CINÉMA e nouveau film du réalisateur japonais Hirokazu Kore-Eda sort dans les salles ce mercredi...

Stéphane Leblanc

— 

Image extraite du film I Wish, de Hirokazu Kore-Eda.
Image extraite du film I Wish, de Hirokazu Kore-Eda. — WIDE SIDE FILMS / LE PACTE

Un volcan en éruption et un enfant qui s'étonne: «Pourquoi les gens ne s'inquiètent-ils pas?» Nous sommes au Japon, pays de séismes et de tsunamis. Mais I Wish a été tourné avant la catastrophe de mars 2011 et ce n'est pas le sujet.
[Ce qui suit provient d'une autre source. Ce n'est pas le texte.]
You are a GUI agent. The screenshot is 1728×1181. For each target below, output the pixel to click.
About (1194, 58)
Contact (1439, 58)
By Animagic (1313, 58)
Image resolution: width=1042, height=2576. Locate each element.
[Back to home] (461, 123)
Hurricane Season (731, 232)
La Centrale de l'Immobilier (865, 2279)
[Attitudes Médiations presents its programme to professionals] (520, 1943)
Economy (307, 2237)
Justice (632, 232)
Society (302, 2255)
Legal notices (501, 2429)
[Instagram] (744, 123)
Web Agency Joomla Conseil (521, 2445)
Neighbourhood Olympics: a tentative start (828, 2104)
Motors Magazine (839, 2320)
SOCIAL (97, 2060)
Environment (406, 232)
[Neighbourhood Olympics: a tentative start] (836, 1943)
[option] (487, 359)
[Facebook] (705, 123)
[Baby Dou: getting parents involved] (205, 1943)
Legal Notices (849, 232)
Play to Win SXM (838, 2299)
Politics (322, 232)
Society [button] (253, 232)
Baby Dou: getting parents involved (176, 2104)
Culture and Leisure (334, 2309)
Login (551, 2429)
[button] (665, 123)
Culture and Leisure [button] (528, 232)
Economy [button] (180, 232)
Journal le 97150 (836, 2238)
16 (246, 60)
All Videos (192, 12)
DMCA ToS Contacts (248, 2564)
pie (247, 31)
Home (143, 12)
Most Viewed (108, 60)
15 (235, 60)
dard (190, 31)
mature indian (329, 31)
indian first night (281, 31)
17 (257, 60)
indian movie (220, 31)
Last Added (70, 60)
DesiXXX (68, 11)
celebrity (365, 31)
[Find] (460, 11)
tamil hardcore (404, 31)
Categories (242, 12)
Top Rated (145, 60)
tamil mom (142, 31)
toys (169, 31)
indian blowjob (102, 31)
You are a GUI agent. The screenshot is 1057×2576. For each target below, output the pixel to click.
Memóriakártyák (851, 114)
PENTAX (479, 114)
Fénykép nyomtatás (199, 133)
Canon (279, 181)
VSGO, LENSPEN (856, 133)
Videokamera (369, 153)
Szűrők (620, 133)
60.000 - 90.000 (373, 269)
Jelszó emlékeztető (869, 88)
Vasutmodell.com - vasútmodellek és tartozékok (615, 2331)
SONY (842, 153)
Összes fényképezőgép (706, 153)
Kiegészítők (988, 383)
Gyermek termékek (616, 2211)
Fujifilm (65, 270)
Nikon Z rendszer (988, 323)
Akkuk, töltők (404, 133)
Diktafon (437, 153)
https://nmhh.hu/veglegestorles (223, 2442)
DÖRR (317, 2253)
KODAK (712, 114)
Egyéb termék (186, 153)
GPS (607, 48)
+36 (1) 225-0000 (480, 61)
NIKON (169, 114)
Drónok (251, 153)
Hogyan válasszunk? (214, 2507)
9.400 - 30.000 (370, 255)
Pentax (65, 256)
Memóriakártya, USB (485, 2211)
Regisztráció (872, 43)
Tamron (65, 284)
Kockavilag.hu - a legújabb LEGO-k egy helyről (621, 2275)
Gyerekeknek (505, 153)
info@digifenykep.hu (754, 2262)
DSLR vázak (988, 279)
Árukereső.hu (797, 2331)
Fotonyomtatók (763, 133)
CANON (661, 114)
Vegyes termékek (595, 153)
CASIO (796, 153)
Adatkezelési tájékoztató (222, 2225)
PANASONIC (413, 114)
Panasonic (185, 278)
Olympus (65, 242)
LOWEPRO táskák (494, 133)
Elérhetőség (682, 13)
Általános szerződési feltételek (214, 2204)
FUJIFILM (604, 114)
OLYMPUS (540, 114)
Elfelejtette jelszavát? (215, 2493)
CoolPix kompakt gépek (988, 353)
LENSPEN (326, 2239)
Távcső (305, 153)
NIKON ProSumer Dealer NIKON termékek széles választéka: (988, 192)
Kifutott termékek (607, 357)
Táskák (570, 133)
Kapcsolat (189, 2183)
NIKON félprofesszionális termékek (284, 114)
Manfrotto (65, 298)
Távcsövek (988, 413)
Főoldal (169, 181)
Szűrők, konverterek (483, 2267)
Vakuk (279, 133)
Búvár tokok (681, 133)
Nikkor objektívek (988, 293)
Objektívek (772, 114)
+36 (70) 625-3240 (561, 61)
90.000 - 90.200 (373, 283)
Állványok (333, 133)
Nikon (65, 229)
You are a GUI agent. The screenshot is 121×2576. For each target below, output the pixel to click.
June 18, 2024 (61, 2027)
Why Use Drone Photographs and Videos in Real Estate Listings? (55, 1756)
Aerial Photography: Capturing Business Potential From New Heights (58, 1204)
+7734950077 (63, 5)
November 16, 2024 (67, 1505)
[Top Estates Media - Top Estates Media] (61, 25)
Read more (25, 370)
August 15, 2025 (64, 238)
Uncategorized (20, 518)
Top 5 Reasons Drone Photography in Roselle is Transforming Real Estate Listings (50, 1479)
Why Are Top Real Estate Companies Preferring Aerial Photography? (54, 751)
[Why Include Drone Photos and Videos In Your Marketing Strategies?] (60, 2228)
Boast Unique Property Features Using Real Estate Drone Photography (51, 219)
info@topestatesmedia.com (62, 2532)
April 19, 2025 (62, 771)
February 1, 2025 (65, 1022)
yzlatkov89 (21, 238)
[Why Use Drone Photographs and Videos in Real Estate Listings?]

Par sa trame et sa construction, le nouveau film de Hirokazu Kore-Eda fait penser au double «positif» d'un autre de ses films, Nobody Knows. Une histoire d'enfants de couple séparé livrés à eux-mêmes, mais sans l'issue tragique du film précédent, primé à Cannes en 2003.

Touchantes retrouvailles

I Wish, dont le titre japonais Kiseki signifie «miracle», renoue avec une forme d'optimisme. «Je suis moi-même devenu père entre-temps, explique à 20 Minutes le réalisateur japonais. D'un enfant de 6 ans. Je ne pourrais pas refaire Nobody Knows aujourd'hui, ma vision du monde s'est emplie de tendresse.»

Déjà dans Still Walking, en 2008, Kore-Eda rendait touchantes des retrouvailles familiales filmées dans leur quotidien. Cette fois, il fait se rejoindre deux frères, l'un gardé par son père, l'autre par sa mère. Des retrouvailles héroïques, car improvisées dans le dos des parents, et miraculeuses. A hauteur d'enfants, tout semble possible. Et si le miracle déçoit un peu, c'est peut-être le signe qu'on a grandi.